4. Psychological Terrors and Entities
The deeper Mary travels to locate Clark, the more malicious the environment becomes. The primary danger of the Backrooms is not just getting lost, but confronting the physical manifestations of psychological trauma. [
The Complex is home to unnatural, aggressive creatures known as "Entities." Rather than being standard biological monsters, these humanoid and spiny aberrations are twisted products of the dimension itself, created when the Backrooms poorly attempts to replicate human forms and items to fill its empty spaces.

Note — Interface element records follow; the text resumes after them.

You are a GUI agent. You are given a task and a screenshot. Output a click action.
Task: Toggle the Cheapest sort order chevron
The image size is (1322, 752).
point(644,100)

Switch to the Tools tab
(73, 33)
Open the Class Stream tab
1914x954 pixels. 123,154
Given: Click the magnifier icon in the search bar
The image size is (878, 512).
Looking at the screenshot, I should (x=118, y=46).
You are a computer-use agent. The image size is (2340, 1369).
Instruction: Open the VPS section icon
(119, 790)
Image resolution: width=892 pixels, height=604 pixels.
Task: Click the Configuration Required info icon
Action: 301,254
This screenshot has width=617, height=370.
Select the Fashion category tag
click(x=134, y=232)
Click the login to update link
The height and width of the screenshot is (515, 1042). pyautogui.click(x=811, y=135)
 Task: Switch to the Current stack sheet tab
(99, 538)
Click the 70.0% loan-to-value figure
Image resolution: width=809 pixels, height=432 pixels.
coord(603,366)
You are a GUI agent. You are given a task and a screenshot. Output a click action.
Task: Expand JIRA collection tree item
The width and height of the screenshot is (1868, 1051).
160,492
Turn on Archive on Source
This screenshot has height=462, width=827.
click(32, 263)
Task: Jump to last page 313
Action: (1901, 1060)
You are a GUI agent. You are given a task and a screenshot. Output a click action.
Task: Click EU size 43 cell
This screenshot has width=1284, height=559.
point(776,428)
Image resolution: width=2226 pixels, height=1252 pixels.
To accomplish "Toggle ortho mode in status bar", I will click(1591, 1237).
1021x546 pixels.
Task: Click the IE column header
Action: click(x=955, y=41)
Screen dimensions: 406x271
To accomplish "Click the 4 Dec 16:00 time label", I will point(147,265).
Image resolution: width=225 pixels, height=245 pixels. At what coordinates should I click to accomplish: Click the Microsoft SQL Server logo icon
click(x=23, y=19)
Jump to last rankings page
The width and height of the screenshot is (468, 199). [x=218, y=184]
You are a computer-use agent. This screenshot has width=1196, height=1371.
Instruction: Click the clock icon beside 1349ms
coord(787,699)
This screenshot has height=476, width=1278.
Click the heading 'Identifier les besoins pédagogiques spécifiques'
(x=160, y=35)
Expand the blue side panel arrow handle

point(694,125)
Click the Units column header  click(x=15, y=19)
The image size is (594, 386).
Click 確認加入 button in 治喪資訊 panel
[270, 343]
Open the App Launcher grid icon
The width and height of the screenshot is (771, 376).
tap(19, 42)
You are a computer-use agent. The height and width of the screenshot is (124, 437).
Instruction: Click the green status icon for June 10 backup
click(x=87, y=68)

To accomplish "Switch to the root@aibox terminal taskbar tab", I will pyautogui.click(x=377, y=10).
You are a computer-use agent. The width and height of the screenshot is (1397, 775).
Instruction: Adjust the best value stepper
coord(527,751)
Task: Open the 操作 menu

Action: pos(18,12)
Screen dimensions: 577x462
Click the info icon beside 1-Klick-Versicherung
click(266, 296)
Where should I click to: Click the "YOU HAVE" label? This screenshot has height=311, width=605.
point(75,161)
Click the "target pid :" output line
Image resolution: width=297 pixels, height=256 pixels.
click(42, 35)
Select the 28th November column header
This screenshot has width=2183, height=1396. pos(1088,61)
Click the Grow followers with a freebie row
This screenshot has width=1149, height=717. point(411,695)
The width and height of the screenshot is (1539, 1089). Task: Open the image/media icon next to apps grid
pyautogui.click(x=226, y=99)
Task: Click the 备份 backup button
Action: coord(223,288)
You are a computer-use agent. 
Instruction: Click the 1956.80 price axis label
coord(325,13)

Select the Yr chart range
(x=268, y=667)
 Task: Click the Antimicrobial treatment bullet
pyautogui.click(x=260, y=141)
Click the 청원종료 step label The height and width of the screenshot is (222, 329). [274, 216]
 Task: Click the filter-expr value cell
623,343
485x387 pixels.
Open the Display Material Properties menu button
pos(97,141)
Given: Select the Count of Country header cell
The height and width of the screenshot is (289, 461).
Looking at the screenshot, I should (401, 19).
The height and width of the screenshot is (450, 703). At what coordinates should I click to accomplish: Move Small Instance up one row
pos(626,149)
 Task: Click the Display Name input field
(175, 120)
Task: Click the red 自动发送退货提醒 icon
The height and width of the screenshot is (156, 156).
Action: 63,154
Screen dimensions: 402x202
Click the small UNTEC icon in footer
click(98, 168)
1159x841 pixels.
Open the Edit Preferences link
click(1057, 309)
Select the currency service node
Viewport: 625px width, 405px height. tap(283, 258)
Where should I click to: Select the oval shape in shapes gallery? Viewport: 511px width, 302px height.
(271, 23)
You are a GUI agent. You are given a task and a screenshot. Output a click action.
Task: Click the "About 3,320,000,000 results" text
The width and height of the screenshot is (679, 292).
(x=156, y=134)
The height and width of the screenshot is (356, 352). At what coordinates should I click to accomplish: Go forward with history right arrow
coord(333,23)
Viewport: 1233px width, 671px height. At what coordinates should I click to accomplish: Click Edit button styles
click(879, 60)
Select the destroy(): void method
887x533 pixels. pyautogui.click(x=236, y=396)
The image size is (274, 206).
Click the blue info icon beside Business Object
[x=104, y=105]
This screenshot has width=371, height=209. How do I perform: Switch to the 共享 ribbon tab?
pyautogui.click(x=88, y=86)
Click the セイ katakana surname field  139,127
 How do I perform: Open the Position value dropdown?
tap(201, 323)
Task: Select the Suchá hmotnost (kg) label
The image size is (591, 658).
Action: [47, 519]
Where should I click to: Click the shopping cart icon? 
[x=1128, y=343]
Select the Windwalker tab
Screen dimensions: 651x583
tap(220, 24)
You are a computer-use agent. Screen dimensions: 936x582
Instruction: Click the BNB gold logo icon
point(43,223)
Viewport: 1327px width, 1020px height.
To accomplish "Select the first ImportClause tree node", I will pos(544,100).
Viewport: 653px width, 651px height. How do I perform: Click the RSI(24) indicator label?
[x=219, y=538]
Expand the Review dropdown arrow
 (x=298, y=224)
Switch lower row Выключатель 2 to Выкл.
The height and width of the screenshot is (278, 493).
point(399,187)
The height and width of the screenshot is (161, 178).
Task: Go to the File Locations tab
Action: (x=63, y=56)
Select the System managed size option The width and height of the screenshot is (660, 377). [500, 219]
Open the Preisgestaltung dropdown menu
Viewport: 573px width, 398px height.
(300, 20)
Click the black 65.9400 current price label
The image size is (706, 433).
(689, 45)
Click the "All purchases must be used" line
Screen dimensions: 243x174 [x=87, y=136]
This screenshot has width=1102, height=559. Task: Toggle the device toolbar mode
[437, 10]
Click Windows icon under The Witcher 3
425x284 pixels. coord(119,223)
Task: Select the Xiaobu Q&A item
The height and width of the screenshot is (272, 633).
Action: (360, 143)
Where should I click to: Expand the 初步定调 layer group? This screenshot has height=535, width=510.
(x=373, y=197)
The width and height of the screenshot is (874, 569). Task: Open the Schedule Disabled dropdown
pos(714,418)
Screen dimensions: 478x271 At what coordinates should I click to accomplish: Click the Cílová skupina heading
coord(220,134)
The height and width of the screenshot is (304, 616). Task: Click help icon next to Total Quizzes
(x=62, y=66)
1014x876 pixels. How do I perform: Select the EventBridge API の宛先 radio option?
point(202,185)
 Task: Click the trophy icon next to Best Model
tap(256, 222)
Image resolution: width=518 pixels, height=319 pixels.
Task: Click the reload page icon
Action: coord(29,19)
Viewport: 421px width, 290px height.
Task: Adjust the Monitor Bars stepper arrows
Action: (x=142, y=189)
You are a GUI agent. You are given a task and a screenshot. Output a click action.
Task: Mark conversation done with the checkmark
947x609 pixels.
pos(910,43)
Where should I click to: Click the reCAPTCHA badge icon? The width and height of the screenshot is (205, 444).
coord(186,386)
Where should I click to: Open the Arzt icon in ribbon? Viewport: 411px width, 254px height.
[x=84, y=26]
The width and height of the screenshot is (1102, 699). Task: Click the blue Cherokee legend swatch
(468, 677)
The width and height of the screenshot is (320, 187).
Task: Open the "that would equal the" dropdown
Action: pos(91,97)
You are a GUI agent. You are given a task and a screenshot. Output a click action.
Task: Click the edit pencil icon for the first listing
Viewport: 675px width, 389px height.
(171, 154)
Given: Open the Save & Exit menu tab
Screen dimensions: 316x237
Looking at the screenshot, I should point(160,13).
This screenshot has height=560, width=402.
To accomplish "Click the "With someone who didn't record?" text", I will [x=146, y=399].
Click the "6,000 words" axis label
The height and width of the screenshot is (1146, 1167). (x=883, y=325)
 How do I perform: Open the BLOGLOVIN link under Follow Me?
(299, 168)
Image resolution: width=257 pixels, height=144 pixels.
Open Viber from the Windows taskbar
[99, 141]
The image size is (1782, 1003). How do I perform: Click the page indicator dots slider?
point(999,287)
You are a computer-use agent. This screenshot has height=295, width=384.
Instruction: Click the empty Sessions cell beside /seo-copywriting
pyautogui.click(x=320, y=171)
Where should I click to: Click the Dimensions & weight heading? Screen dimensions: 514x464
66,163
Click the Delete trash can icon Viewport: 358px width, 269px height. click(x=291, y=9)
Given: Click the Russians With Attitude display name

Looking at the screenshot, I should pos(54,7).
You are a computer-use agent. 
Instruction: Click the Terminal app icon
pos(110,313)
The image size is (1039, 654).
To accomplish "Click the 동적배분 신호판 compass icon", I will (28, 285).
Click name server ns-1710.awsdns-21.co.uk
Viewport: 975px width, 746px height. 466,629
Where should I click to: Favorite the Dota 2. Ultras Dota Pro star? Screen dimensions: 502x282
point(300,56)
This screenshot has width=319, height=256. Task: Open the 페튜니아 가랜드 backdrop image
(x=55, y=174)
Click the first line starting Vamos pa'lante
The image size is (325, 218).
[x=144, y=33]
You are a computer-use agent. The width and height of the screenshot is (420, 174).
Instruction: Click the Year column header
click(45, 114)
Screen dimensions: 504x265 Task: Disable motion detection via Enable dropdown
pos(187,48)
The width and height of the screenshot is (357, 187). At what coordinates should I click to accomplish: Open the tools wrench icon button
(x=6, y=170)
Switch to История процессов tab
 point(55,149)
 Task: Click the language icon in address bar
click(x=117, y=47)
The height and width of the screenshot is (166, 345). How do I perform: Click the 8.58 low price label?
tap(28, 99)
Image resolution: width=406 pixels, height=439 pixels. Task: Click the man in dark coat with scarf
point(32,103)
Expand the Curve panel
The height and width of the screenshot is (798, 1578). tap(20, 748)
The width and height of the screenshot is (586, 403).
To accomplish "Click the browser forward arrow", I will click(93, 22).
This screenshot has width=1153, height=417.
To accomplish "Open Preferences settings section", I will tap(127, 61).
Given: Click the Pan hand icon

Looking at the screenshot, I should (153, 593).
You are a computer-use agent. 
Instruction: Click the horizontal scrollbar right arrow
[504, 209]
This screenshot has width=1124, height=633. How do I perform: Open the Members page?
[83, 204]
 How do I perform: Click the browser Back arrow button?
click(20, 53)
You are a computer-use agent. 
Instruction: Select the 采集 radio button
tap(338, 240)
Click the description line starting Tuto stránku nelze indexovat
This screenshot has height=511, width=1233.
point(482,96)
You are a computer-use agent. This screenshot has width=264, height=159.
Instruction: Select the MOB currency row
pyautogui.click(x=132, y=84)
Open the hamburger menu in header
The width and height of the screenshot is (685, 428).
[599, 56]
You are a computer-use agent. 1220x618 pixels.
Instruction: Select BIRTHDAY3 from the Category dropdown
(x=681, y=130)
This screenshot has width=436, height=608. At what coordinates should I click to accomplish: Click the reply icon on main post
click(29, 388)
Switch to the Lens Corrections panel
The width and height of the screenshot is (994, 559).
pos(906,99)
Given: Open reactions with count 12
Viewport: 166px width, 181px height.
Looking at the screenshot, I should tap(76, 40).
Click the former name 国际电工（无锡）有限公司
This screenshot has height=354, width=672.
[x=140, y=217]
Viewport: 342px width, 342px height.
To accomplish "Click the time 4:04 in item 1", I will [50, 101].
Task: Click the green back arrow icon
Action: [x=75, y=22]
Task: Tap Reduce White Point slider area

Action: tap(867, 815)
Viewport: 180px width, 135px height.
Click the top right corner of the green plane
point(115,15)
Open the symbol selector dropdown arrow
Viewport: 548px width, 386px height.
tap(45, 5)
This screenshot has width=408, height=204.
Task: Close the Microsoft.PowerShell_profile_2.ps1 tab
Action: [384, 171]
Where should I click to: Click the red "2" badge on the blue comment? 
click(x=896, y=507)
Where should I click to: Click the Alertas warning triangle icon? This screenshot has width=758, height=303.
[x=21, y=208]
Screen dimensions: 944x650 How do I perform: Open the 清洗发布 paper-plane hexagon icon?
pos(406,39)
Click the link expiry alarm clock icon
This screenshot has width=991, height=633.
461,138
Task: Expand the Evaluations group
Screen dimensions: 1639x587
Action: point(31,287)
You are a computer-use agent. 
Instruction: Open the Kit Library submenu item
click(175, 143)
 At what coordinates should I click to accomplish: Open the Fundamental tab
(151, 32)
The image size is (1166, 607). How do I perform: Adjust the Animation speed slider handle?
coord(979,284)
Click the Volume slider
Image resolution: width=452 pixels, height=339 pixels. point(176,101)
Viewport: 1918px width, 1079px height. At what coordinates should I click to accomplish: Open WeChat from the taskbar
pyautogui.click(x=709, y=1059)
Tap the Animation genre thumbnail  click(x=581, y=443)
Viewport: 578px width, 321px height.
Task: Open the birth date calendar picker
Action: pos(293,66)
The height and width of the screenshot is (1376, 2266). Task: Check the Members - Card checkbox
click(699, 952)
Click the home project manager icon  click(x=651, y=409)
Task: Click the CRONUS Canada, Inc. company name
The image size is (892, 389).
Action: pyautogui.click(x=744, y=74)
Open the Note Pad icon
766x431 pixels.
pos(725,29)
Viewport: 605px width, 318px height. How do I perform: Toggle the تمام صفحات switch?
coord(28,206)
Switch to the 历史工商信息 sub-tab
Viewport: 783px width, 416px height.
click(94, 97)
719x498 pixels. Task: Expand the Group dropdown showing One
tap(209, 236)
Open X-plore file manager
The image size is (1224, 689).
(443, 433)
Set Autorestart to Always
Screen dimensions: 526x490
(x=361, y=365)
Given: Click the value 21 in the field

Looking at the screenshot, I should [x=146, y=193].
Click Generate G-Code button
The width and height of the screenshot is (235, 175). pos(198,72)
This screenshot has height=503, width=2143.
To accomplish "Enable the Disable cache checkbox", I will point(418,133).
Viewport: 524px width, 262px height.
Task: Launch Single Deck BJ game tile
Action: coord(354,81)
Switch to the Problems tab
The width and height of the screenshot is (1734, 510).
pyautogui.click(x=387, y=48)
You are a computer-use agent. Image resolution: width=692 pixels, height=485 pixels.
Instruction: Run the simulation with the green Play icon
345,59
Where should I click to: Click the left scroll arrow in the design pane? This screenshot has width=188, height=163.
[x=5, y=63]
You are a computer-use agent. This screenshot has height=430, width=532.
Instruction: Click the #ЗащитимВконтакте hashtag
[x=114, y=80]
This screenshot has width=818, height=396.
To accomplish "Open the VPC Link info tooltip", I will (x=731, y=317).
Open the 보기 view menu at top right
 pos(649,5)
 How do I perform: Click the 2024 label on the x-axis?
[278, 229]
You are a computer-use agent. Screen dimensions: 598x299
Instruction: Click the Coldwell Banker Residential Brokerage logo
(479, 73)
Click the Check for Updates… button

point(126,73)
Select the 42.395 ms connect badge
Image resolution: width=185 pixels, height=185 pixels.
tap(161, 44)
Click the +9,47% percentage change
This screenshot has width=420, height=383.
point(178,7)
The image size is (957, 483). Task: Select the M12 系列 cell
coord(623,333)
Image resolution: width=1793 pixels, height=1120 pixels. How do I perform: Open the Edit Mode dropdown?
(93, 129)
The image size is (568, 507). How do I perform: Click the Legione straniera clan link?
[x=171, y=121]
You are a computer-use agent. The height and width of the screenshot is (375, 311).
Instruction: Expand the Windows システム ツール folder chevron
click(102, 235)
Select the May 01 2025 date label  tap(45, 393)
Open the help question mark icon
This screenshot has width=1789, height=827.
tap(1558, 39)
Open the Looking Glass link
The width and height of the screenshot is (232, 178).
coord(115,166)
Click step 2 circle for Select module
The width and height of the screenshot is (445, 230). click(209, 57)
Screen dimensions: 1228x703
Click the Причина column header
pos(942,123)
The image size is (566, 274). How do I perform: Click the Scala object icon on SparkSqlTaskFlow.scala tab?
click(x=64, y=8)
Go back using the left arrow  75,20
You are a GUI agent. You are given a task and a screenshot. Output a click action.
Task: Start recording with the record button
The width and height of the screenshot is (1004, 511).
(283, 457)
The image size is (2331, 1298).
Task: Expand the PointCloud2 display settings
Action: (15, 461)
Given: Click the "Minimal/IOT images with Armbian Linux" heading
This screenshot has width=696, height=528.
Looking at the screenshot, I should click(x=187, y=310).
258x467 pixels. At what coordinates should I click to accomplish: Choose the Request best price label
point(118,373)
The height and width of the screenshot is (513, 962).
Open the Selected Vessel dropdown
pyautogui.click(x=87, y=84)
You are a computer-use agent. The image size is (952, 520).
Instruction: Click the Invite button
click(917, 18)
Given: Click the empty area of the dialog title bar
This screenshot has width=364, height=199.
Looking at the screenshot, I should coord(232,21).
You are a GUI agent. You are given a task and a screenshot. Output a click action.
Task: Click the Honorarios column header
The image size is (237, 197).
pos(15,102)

Mary witnesses the horrifying toll the maze has taken on Clark. The dimension has tapped into Clark’s deep-seated anger, self-pity, and childhood regression. He has been corrupted by the landscape, manifesting a hostile, monstrous alter-ego known as "Captain Clark"—an exaggerated, raging version of a pirate persona he used to cope with failure.
In a surreal, nightmarish dinner sequence that mirrors an earlier therapy session, Mary tries to reason with Clark. However, his absolute refusal to take accountability for his life anchors him permanently to the layout of his personal maze.
5. The Ambiguous Climax and Metaphorical Escape
In the final act, Mary attempts a desperate escape from Clark’s segment of the Backrooms. The environment twists violently around her, shifting from the iconic yellow office aesthetics into a completely different, surreal liminal space that reflects Mary’s own distinct childhood memories and past emotional escapes.
She eventually stumbles upon an Async interrogation room and begs Phil for answers on whether she will be allowed to return to the real world. Phil refuses to give a straight answer, leaving her fate entirely uncertain
The film concludes with an intentionally ambiguous, haunting montage. The final frames revisit various empty spaces throughout the Complex, eventually settling on the Async interrogation room where Mary was last seen. Sitting alone in the room is a silent, twisted duplicate of Mary.
This ending suggests two potential interpretations: either Mary successfully escaped to the real world but left an echo of herself trapped in the dimension forever as a manifestation of her trauma, or the Mary talking to Phil was a copy all along, completely unaware that her real self is lost to the maze. The film closes on this chilling note, leaving the boundaries between reality and the dimension entirely blurred.